CHAPITRE X
Entrée solennelle du Roi à Paris.—Marie Mancini demandée en mariage par le prince Charles de Lorraine.—Portrait de Charles IV duc de Lorraine.—Ses divers mariages.—Amours du prince Charles de Lorraine et de Marie Mancini.—Portrait de ce prince.—Son projet d'épouser Marie Mancini traversé par son oncle qui feint de se mettre lui-même sur les rangs.—Comédie jouée par le duc.—Ce que dit Marie Mancini dans ses Mémoires de ses relations avec le prince Charles.—Ses récits mensongers.—Sa présentation à Marie-Thérèse.—Froideur du Roi pour elle et sa cause.—Reproches qu'elle adresse au Roi.—Amours du prince Charles et de Mlle d'Orléans.—Jalousie et vengeance du Roi contre Marie Mancini et le prince Charles.—Projet de mariage entre Hortense Mancini et Charles II, roi d'Angleterre.
Le 13 juillet, la cour était revenue à Fontainebleau et, le 26 août, le Roi faisait son entrée solennelle à Paris [239]. «Paris, dit Voltaire, vit avec une admiration respectueuse et tendre cette jeune Reine, qui avait de la beauté, portée dans un char superbe, d'une invention nouvelle, et le Roi à cheval à côté d'elle, paré de tout ce que l'art avait pu ajouter à sa beauté mâle et héroïque, qui arrêtait tous les regards [240].»

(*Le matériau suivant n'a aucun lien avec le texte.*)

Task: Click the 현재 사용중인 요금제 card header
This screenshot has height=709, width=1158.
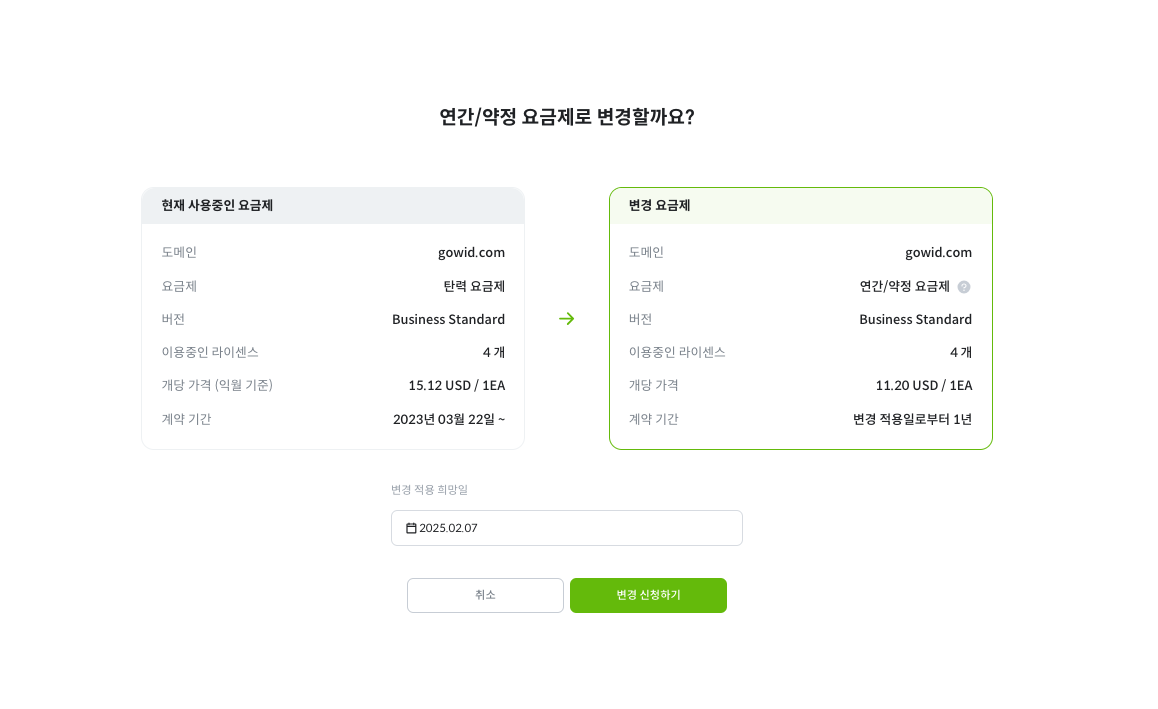Action: pos(332,205)
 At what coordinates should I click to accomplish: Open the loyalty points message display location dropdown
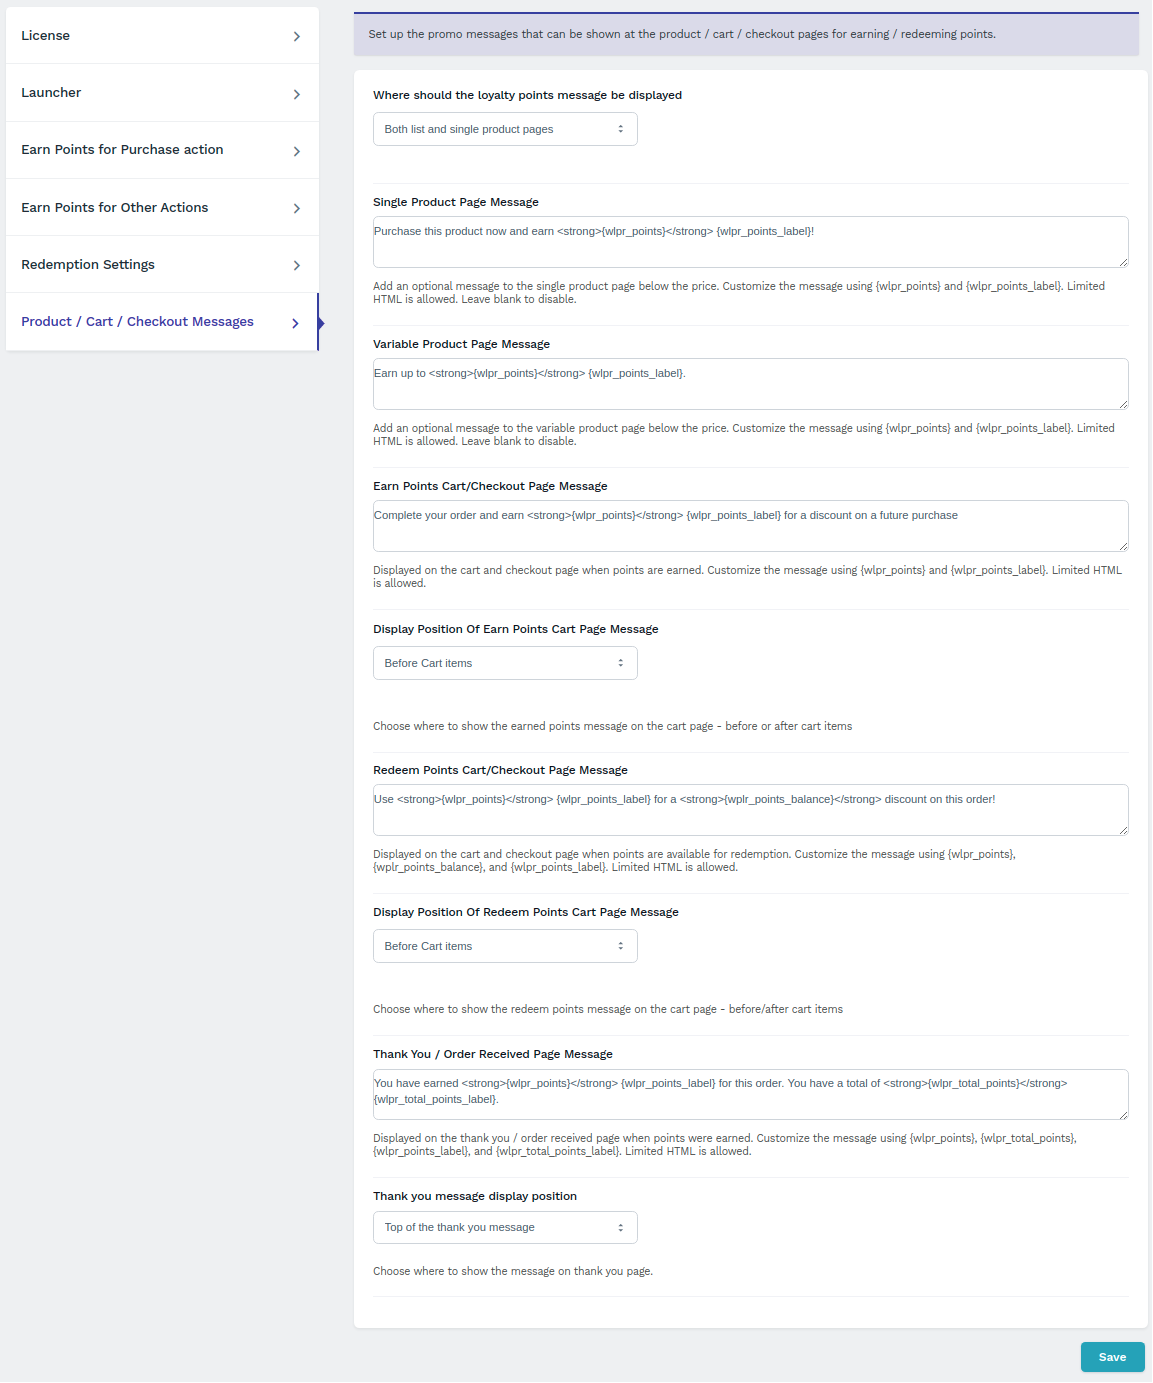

Ce mariage, qui mettait fin à une si longue guerre, était l'œuvre du Cardinal. Il était parvenu au comble de la puissance et de la gloire. Les princes recherchaient des alliances dans sa famille, comme s'il se fût agi de celle du plus grand roi. Il vit à ses pieds le duc de Lorraine, Charles IV, et le neveu de ce prince, son héritier présomptif, le beau Charles de Lorraine, se disputer la main de Marie Mancini; il vit le duc de Savoie lui offrir d'épouser une de ses nièces, à la condition qu'on lui rendît Pignerol; il vit enfin la reine de la Grande-Bretagne, la fille de Henri IV, après qu'elle eut accompli le mariage de la princesse sa fille avec Monsieur, frère du Roi, lui demander de nouveau pour son fils Charles II, remonté depuis deux mois à peine sur le trône, la main d'Hortense.
Quelques mots sur ces divers projets d'union, dont les deux premiers surtout font incidemment partie de notre sujet.
A dire vrai, la demande de la main de Marie Mancini par Charles IV, duc de Lorraine, ne fut qu'une comédie; mais, pour en saisir le secret et l'intrigue, il est nécessaire d'entrer dans quelques détails sur la personne et sur la situation de ce duc à l'égard de Louis XIV.
«Ce prince qui, suivant l'expression de Voltaire, passa sa vie à perdre ses États et à lever des troupes», était devenu, depuis son avénement, l'implacable ennemi de la France. D'abord, il avait reçu à sa cour Gaston, duc d'Orléans, frère de Louis XIII, qui, à la suite d'une conspiration contre Richelieu, et pour se soustraire à la vengeance du terrible Cardinal, était venu lui demander un refuge. Puis, non content de cela, il lui avait fait épouser sa sœur Marguerite. Enfin, il s'était déclaré l'allié de l'empereur Ferdinand II et il avait mis ses troupes à sa disposition.